La madre di Assange: “Julian rinchiuso nella Guantanamo britannica”

di | 15 Aprile 2019



Julian Assange, arrestato la scorsa settimana nell’ambasciata ecuadoregna di Londra dopo che il Paese sudamericano gli aveva tolto l’asilo, è stato “rinchiuso nella Guantanamo britannica”. A denunciarlo è la madre del fondatore di Wikileaks, Christine, che su Twitter spiega come il figlio, “un giornalista che ha vinto tanti premi”, è stato rinchiuso nella Belmarsh Prison “insieme con noti criminali, serial killer, trafficanti di droga e terroristi”.

A parlare invece del lunghissimo e forzato soggiorno presso l’ambasciata dell’Ecuador a Londra è stato il presidente del paese Lenin Moreno affermando che Julian Assange utilizzava la sede diplomatica come “centro di spionaggio”. Ha poi assicurato che nessun’altra nazione ha influenzato la decisione di revocare l’asilo al fondatore di WikiLeaks, che a suo giudizio è scaturita dopo le ripetute violazioni di Assange.

Parlando al Guardian, il presidente Moreno ha sostenuto che il precedente governo dell’Ecuador ha fornito strutture all’interno dell’ambasciata per “interferire” con altri stati.
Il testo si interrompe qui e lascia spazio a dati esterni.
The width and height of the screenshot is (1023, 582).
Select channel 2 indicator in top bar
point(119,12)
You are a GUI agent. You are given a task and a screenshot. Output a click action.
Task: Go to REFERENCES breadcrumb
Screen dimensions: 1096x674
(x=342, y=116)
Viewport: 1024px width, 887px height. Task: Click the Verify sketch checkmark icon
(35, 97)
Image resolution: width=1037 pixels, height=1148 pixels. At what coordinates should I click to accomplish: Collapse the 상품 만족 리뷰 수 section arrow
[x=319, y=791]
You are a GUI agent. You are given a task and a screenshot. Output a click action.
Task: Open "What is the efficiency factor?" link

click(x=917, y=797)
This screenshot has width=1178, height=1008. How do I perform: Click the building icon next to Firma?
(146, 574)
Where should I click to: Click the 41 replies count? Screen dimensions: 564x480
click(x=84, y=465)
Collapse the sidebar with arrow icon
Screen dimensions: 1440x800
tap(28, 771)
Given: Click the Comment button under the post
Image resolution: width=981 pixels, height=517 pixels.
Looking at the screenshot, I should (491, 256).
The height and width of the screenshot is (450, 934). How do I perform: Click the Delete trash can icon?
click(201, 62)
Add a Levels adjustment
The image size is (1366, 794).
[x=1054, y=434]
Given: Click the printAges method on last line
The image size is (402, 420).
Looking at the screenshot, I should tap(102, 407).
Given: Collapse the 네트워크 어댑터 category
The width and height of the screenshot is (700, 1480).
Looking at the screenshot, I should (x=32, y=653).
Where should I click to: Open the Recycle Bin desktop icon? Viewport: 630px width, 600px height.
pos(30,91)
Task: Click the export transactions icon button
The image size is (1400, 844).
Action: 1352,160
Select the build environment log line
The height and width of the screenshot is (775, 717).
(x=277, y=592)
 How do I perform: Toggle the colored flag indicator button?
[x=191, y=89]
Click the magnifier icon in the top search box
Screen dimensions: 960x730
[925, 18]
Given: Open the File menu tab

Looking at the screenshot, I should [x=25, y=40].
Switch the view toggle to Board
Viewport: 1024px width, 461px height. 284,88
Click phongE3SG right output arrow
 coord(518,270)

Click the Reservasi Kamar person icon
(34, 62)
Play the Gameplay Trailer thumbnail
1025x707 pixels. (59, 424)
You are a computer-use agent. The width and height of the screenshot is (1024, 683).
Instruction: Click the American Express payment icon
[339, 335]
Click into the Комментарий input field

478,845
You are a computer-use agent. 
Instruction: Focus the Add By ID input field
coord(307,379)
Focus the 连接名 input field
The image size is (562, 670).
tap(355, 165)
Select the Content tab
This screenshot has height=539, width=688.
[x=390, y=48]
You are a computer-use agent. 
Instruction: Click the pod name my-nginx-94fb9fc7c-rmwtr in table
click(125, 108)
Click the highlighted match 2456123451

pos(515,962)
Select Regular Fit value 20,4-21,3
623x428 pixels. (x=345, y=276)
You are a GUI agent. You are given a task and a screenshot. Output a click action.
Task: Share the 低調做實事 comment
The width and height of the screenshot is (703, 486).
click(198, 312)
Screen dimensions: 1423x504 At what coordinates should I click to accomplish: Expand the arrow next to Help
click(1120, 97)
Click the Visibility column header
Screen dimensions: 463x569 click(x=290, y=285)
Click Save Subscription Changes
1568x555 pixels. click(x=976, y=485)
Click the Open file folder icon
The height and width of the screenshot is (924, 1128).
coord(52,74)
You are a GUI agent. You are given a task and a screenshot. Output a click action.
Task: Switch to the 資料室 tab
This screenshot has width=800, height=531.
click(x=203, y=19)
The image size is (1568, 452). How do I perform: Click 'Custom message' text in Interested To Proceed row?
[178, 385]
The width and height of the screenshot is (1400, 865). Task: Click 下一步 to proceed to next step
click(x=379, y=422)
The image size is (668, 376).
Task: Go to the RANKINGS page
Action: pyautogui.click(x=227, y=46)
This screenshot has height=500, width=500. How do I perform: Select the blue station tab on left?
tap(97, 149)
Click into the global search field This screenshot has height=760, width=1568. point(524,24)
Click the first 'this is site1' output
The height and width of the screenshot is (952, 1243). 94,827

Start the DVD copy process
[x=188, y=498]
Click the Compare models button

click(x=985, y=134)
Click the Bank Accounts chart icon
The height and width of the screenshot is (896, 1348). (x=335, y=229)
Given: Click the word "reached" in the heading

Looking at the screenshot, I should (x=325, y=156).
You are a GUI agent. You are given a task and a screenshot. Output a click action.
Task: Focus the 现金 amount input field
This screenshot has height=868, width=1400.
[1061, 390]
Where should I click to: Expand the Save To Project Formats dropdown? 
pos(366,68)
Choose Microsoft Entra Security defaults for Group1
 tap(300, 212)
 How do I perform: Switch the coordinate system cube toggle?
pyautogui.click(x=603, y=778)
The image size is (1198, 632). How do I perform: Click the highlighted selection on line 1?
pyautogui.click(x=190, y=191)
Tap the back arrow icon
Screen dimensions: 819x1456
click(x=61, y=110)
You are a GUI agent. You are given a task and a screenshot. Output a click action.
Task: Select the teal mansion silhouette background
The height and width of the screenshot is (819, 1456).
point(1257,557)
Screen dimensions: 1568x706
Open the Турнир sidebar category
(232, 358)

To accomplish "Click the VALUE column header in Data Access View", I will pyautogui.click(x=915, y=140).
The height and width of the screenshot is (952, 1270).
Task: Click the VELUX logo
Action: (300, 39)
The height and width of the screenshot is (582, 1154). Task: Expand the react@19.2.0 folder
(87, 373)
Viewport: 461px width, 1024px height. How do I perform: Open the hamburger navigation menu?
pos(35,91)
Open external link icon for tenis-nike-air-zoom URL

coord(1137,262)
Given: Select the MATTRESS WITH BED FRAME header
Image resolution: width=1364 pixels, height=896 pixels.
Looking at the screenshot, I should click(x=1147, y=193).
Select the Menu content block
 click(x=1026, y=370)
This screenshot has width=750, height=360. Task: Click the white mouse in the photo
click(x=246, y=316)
I legali di Assange avevano in precedenza accusato l’Ecuador di “accuse oltraggiose”.

Il presidente Moreno – salito al potere nel 2017 – ha spiegato a proposito della decisione di mettere fine alla permanenza di Assange in ambasciata, che andava avanti da sette anni: “Ogni tentativo di destabilizzare è un atto riprovevole per l’Ecuador, perché siamo una nazione sovrana e rispettosa della politica di ciascuna nazione”. Poi ha aggiunto: “Non possiamo permettere che la nostra casa, la casa che ha aperto le sue porte, diventi un centro di spionaggio”.